A good example of that positive attitude could be seen before TCU kicked off with Tarleton. Brooks was on the field during pregame, wearing his No. 9 jersey and shorts swaying to the music and sounds of Amon G. Carter Stadium. Had he not been in street clothes, you wouldn’t have been able to tell that he wasn’t going to play.

Sometimes you have to lose something to gain an appreciation for it. From a tough injury Brooks emerged as a better version of himself.

“I would say I became a better man from the injury than when I was just playing football. I kind of learned more about being a man, being able to be patient, being able to be a teammate, being able to become that leader role I wanted to become early in the season,” Brooks said.

His growth as a person allowed him to make an immediate impact in his first action of the season.

The return

Brooks suited up for TCU’s win over SMU, but didn’t return to the field until the dominant 55-24 win over Oklahoma this past Saturday.

When Johnny Hodges went down briefly for a few series, Brooks filled in nicely. He ended up having three tackles, matching his defensive production in 2020 and 2021 combined, and also gave the TCU pass rush more juice against one of the better offensive lines in the Big 12.

“But, coming into the game I started to see we went down at linebacker so I had to step up and play that role,” Brooks said. “I feel like I’m at home now. Being able to just pass rush and just pass rush from ten yards back has been a little bit better. Coach Gillespie has given everyone on our team a blessing to be able to not think as much on the defensive side of the ball and be able to go downhill and be able to attack.””

As he took time to recover on the sidelines, Hodges noticed Brooks’ impact immediately.

“Marcel came in and he’s a freak at pass rush. He really helped us out,” Hodges said.

That added boost to the pass rush made life easier for TCU’s secondary as well.

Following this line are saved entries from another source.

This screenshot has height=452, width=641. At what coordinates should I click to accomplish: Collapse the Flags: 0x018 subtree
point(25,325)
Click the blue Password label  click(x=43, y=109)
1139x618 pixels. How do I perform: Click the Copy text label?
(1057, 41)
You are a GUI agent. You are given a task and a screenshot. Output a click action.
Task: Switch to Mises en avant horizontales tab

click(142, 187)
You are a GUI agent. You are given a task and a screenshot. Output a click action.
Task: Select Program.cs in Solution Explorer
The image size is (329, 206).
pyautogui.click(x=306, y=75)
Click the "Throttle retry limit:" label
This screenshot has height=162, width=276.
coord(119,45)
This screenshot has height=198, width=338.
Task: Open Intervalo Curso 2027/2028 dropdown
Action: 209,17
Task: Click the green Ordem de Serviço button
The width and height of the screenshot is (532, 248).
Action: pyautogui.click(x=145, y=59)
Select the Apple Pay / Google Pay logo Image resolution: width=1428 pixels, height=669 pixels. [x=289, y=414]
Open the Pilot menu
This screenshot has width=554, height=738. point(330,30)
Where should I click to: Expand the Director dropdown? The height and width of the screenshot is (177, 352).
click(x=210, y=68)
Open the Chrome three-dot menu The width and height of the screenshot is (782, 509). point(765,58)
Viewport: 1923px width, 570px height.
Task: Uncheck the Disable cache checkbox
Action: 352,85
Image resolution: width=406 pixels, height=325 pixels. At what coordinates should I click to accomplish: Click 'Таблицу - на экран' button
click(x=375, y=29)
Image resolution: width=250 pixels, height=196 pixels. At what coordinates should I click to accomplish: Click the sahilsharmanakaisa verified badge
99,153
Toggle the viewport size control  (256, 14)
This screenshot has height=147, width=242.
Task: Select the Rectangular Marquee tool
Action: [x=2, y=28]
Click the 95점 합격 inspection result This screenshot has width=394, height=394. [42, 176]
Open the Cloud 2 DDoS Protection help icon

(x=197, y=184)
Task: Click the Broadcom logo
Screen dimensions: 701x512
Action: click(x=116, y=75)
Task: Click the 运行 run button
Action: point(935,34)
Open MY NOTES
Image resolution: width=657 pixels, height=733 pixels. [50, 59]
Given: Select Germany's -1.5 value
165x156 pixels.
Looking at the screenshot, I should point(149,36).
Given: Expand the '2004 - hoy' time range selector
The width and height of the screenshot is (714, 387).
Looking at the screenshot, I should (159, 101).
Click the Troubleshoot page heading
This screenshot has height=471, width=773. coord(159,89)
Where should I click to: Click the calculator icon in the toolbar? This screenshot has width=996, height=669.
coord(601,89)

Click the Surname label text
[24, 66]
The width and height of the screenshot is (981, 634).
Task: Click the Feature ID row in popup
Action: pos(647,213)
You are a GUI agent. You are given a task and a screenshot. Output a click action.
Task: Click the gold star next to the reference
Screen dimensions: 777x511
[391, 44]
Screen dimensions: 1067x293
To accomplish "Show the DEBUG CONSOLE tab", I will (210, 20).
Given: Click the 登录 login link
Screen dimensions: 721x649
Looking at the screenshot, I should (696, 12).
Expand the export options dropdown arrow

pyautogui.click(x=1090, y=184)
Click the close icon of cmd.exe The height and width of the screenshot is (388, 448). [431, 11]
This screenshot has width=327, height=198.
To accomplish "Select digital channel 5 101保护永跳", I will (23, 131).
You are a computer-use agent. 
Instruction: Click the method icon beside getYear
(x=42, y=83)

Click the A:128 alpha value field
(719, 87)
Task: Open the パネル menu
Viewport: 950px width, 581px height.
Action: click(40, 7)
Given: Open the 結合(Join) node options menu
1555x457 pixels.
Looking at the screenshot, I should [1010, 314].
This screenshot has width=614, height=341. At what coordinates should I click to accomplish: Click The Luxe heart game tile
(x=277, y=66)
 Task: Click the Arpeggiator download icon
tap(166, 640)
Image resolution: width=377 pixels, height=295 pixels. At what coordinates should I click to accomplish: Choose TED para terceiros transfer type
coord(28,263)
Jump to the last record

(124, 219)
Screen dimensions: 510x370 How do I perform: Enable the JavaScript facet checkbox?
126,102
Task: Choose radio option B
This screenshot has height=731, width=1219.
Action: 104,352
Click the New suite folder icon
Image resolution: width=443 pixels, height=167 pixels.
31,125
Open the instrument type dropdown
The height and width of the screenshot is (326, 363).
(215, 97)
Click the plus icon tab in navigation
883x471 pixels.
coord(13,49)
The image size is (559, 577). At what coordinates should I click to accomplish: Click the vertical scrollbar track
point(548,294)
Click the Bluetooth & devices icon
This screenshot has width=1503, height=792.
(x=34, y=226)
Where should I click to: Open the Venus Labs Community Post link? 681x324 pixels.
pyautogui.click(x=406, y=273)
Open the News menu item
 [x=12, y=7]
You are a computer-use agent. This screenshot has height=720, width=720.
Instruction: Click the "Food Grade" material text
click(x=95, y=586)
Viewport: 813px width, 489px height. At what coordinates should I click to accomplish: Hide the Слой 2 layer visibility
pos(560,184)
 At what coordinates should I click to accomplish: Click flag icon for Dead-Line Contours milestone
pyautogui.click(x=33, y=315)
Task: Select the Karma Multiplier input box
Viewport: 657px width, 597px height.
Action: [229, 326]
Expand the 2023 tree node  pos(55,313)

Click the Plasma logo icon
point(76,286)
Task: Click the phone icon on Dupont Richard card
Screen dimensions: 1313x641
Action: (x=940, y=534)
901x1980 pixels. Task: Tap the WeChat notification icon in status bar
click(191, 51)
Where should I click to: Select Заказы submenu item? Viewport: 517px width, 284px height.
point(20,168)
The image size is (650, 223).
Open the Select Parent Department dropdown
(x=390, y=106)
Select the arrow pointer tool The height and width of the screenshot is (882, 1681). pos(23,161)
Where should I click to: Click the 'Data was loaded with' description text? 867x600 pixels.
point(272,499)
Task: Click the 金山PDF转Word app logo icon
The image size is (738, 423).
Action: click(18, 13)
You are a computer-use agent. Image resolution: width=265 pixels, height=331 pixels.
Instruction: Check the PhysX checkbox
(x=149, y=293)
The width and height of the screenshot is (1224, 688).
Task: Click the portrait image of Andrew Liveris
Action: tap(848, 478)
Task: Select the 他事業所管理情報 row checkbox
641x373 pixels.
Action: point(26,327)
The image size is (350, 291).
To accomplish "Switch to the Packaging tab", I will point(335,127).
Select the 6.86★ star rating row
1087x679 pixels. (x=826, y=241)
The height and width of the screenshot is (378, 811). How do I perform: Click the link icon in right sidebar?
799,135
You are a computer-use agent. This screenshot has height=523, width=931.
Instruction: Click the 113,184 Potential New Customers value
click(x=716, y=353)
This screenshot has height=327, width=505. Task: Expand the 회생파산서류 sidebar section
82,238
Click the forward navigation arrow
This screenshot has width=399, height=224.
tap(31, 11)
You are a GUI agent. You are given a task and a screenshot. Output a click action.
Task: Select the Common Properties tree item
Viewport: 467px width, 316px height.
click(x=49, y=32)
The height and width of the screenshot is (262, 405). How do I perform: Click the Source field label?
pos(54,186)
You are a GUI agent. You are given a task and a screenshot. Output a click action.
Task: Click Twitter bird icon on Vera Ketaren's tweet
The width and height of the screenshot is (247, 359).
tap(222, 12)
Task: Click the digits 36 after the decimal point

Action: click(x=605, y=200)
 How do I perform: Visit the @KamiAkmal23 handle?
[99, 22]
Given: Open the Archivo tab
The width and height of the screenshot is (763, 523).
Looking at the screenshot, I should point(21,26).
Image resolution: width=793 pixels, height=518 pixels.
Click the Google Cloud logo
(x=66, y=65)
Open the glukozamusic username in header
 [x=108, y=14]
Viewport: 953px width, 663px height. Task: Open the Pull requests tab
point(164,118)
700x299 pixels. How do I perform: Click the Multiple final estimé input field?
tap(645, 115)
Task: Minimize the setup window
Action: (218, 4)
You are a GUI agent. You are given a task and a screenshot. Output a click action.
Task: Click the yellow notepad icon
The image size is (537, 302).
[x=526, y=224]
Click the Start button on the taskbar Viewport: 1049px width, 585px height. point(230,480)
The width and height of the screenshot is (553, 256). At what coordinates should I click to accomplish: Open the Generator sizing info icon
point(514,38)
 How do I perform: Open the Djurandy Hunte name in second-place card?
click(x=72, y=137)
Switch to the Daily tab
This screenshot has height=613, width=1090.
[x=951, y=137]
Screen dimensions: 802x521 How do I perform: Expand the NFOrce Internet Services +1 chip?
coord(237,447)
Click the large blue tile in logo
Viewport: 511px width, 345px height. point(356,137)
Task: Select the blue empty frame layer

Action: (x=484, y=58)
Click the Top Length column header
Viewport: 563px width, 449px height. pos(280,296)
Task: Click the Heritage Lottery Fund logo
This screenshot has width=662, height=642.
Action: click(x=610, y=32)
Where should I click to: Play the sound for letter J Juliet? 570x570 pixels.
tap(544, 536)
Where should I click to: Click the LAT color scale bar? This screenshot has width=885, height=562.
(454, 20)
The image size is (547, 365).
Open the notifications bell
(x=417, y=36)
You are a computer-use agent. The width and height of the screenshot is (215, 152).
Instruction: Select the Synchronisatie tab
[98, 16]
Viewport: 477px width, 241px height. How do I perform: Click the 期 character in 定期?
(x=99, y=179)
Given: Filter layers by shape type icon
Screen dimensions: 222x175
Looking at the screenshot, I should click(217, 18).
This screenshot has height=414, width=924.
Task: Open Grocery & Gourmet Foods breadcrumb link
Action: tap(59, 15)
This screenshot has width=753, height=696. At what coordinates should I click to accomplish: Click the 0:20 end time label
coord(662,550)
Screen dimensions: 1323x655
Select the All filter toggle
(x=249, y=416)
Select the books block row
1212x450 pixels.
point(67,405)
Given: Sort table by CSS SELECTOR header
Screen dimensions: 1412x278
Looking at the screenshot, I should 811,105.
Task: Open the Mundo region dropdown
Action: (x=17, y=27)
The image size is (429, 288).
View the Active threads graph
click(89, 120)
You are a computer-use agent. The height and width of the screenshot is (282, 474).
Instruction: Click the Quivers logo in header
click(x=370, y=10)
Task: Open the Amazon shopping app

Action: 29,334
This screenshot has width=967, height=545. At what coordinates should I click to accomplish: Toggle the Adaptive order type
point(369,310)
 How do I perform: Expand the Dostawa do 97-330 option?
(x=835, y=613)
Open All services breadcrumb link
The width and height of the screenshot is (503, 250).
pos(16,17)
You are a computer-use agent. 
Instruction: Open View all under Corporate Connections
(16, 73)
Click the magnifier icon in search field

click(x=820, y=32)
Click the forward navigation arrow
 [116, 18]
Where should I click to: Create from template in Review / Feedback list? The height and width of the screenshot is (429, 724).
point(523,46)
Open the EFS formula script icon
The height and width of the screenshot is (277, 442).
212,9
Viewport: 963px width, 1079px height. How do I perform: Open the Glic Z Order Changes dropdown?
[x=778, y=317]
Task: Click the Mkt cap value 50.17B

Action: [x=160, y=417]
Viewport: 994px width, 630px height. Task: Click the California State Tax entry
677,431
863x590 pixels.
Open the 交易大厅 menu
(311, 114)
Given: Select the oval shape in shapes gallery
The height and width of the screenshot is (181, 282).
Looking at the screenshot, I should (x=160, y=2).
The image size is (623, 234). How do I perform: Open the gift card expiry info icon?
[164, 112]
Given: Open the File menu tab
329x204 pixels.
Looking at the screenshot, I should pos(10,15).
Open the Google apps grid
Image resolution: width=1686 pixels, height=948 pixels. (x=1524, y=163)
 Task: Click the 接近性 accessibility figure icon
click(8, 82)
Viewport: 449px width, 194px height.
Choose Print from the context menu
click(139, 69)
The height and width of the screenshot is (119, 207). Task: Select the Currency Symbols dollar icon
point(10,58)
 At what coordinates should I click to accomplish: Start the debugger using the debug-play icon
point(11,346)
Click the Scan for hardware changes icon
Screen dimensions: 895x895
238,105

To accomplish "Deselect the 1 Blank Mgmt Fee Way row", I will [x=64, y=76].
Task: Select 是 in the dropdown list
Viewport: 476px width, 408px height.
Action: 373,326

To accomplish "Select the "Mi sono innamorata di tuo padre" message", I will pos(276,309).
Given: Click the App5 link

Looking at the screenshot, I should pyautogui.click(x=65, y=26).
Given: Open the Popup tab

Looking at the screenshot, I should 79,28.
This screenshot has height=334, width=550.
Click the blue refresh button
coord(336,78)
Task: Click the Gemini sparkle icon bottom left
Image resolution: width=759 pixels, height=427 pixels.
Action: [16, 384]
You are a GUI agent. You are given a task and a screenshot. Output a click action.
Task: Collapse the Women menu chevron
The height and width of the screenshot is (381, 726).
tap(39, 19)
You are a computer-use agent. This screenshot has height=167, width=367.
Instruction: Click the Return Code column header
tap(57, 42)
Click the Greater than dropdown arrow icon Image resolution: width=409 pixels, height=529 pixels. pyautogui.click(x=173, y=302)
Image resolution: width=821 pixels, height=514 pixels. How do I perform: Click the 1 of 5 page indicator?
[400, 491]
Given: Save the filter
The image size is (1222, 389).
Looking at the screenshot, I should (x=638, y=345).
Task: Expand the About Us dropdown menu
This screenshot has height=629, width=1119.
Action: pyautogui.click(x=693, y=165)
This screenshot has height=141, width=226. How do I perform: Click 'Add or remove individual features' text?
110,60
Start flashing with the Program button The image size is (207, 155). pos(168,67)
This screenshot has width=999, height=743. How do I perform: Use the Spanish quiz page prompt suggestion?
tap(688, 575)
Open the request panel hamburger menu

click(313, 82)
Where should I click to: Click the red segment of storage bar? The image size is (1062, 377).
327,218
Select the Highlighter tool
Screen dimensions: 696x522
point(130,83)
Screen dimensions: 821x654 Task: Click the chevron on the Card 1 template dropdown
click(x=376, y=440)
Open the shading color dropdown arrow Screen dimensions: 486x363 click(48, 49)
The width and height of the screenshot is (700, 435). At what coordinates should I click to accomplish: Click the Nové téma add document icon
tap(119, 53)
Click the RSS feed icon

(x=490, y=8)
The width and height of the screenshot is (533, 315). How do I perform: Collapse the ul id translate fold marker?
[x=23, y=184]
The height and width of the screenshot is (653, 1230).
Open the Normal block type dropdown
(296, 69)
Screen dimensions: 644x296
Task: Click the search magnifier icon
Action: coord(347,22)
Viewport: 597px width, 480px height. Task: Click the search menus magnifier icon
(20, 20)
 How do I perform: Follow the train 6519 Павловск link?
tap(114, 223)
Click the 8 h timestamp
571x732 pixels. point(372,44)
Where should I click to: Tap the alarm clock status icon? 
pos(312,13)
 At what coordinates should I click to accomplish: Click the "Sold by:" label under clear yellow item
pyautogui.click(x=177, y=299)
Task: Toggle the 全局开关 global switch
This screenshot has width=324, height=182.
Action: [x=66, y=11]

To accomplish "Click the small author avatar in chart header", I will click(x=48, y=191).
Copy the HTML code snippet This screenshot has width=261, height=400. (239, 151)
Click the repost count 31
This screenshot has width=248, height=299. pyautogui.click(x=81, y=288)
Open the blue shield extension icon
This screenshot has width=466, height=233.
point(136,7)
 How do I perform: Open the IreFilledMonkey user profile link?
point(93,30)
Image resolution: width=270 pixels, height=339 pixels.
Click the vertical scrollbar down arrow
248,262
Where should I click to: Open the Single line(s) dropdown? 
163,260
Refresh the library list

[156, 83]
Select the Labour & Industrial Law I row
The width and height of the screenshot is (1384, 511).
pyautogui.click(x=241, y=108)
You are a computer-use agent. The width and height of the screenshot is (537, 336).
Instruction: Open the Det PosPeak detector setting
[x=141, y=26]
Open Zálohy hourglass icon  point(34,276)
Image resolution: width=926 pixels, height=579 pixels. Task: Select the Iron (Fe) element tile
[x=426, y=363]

“I’m really, I’m really happy to have Marcel back. He’s great at edge rushing, he creates havoc for the quarterbacks which will allow us to make more plays on the ball, so I’m really excited to have him back,” Tre’Vius Hodges-Tomlinson said.

It was the type of performance Brooks had been thinking of having all those weeks he was sidelined.

“When they told me I was going to be playing against OU when I came back I just wanted to make sure I was mentally straight and was there for my team when the opportunity came,” Brooks said.

Brooks will be a key piece for TCU going forward. The Horned Frogs are strong at linebacker, but not particularly deep with season-ending injuries to Thomas Armstrong and Terrence Cooks.

TCU will need Brooks to play a big role going forward and he’s ready for the moment.

“I just really like doing my job and doing what I need to do and if that helps the team that’s great,” Brooks said.